Goal 1 >> Rescale part of the listing below. Begin at the line that contains "Click the FXCM" and stop after the line that contains "Action: 205,1488". Repeat only those lines with the requests unchanged, and multiply every coordinate in the answers by 1.9, rounding to whole numbers with halves going up.

Document extract >>
# Irresponsible with money - help!



## Anna1 (Aug 26, 2011)

My husband is very irresponsible when it comes to money. He has not paid the CSA for a year and also has a large credit card bill, both of which I have addressed to ensure he is now trying to pay them off but the payments are too much and he now hasn't paid the mortgage for 2 months. He does nothing about it, just buries his head in the sand. I've tried everything to get him to face his responsibilities and he won't. I am very responsible and currently pregnant but the stress is becoming too much. What are my options?


----------



## PBear (Nov 16, 2010)

Take the financial responsibilities out of his hands? Give him a weekly allowance, no credit or bank cards? Have the mortgage payment come directly out of your bank account the day after payday? Financial counseling?

C
_Posted via Mobile Device_


----------



## Anna1 (Aug 26, 2011)

Hi, Thanks for the advice. I have done all those things for the past 6 months. The problem is with his debt repayments he needs to take a second job or sort out a loan to cover the payments as his salary doesn't do it. I've tried talking to him about this many times but he refuses to budge, does nothing and then starts blaming me. 

I've left his account so that the mortgage payment still comes out on the same day despite the fact that this will take him over his overdraft limit to see if a letter from the bank will work. However, the payment simply bounces and he doesn't care. I don't want to default on the mortgage but nor do I want to pay his share as this will not solve the deeper issue that he is acting completely irresponsibly and with a baby on the way I need to be able to rely on him and not always pick up all the financial pieces. 

I've considered divorce but I know he will refuse to leave the house and not cover his share of the mortgage. I don't know what my legal position is in this situation? I think, as it's a joint mortgage, I would be penalised for the complete amount not being paid.

Goal 2 >>
Decide whether each statement agrees with the forum thread about a husband who is irresponsible with money. Answer yes or no, and quote the deciding words.
(a) The husband has not paid the mortgage for two months.
(b) The poster arranged for the mortgage payment to come out of her own account.
(c) The poster is willing to pay her husband's share of the mortgage.

Lines of data >>

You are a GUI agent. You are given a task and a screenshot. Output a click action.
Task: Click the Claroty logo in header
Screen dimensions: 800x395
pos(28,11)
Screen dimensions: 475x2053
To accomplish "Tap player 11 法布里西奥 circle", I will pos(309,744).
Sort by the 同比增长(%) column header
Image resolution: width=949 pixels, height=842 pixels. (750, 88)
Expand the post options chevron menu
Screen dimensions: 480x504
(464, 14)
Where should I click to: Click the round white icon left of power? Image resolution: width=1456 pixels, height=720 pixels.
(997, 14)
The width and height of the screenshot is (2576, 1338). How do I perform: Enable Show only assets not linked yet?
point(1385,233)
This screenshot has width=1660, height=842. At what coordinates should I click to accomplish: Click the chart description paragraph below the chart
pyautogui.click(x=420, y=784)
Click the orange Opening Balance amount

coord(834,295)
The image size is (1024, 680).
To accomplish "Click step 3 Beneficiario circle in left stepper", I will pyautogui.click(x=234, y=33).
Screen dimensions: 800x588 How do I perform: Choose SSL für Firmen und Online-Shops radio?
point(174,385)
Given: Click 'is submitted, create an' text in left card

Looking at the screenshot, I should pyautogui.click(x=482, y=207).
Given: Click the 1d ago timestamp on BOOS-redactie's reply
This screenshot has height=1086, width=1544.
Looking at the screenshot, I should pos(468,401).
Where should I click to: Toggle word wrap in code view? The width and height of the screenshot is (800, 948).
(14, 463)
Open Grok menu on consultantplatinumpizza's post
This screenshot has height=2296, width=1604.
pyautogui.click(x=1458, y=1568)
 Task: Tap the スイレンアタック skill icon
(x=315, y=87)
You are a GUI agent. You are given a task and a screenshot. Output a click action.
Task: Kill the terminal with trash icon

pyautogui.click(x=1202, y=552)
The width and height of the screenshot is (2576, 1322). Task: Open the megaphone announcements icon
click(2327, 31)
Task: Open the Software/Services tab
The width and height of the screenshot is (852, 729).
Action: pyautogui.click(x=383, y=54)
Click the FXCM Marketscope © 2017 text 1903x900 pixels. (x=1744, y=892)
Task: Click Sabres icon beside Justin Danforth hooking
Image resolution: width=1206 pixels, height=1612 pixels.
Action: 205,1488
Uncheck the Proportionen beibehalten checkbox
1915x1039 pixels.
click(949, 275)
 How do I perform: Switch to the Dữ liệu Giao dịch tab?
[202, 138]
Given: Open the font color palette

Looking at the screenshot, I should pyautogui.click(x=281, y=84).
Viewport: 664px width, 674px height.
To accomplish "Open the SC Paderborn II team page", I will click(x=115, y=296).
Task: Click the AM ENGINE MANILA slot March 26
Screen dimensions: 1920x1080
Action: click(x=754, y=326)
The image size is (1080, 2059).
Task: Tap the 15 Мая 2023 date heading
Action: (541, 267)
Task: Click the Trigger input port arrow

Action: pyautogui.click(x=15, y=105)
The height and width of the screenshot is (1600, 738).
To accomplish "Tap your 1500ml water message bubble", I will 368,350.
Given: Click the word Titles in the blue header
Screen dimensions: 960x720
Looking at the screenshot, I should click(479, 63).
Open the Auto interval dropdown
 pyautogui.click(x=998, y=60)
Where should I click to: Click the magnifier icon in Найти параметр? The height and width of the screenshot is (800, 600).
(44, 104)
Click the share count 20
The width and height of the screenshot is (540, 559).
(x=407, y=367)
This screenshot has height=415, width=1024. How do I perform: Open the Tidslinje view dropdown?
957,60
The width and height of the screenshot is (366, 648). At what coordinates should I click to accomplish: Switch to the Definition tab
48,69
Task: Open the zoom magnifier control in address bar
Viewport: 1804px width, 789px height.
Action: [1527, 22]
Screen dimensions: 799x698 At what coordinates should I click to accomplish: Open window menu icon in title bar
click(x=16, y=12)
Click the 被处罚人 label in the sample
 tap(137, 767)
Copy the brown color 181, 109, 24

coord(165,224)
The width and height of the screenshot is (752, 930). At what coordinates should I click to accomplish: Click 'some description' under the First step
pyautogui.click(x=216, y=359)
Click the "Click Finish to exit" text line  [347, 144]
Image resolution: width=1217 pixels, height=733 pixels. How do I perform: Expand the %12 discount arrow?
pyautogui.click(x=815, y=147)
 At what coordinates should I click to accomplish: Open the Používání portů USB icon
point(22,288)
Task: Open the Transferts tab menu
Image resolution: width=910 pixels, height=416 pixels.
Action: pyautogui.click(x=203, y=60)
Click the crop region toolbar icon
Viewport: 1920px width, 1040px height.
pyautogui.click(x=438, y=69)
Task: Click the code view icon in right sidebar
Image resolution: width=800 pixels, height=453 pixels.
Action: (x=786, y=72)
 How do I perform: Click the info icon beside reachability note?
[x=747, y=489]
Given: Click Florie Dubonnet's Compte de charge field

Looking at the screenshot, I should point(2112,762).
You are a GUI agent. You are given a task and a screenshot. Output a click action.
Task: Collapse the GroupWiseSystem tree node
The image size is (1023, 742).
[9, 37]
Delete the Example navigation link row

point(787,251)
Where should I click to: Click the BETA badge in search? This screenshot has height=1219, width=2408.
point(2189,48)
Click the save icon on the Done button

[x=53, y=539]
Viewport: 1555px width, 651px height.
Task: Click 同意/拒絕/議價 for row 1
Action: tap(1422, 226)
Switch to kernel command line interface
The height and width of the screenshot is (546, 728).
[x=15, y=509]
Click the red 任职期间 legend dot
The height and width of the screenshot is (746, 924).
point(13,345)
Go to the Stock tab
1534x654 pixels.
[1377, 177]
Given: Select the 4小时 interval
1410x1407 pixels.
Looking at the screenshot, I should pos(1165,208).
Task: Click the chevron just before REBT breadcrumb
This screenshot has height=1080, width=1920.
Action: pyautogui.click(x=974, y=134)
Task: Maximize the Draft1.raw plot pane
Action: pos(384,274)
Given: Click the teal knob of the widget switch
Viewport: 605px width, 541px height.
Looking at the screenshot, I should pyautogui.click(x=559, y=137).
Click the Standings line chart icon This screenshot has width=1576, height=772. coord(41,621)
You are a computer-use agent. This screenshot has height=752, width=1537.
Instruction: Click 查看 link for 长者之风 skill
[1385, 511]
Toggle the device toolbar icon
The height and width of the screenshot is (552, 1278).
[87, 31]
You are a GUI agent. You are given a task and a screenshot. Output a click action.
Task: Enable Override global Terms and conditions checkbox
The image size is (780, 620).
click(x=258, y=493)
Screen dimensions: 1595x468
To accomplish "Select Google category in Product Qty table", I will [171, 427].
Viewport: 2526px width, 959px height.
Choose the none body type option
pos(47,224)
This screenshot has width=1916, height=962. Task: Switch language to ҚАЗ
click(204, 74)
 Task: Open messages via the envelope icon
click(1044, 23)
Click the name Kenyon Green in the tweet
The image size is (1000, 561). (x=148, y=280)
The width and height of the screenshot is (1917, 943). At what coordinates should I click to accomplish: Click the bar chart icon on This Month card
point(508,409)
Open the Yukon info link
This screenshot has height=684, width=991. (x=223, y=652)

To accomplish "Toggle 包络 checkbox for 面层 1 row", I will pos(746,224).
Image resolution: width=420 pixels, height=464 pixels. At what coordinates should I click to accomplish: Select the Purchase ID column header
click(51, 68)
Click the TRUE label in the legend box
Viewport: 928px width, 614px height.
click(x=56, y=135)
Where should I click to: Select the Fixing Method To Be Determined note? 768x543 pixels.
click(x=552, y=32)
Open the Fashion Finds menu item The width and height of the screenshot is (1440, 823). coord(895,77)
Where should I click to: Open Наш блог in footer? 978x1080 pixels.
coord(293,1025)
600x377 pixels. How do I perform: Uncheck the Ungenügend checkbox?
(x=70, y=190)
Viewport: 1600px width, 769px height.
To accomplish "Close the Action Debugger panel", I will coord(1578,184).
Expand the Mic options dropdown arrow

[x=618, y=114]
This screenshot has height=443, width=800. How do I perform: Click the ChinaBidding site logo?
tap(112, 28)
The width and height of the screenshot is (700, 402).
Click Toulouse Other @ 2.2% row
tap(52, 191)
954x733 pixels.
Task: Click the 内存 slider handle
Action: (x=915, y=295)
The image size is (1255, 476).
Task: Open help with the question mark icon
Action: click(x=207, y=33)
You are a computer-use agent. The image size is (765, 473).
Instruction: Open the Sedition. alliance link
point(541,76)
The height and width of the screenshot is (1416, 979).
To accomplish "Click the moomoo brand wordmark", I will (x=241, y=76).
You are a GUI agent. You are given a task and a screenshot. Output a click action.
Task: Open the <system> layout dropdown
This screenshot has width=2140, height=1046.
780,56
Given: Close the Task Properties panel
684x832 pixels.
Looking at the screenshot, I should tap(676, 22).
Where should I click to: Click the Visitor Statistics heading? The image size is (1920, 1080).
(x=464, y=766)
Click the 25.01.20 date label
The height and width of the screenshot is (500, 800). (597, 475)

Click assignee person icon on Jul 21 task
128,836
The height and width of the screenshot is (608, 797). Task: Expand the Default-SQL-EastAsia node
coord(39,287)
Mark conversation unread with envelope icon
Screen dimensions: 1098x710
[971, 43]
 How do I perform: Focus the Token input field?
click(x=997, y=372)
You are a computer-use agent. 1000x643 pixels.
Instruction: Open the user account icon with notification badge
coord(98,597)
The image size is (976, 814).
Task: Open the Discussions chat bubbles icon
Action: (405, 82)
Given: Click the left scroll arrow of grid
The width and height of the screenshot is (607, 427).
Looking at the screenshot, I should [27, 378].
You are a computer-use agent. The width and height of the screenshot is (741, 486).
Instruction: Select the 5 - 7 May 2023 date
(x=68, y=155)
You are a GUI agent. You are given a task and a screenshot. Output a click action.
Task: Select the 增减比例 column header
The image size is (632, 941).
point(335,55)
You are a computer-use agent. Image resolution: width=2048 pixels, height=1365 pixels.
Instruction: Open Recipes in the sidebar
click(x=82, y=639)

Task output 1 >>
Click the FXCM Marketscope © 2017 text 1903x900 pixels. (x=3314, y=1695)
Task: Click Sabres icon beside Justin Danforth hooking
Image resolution: width=1206 pixels, height=1612 pixels.
Action: 390,2827

Task output 2 >>
(a) Yes: "he now hasn't paid the mortgage for 2 months"
(b) No: "I've left his account so that the mortgage payment still comes out on the same day"
(c) No: "nor do I want to pay his share"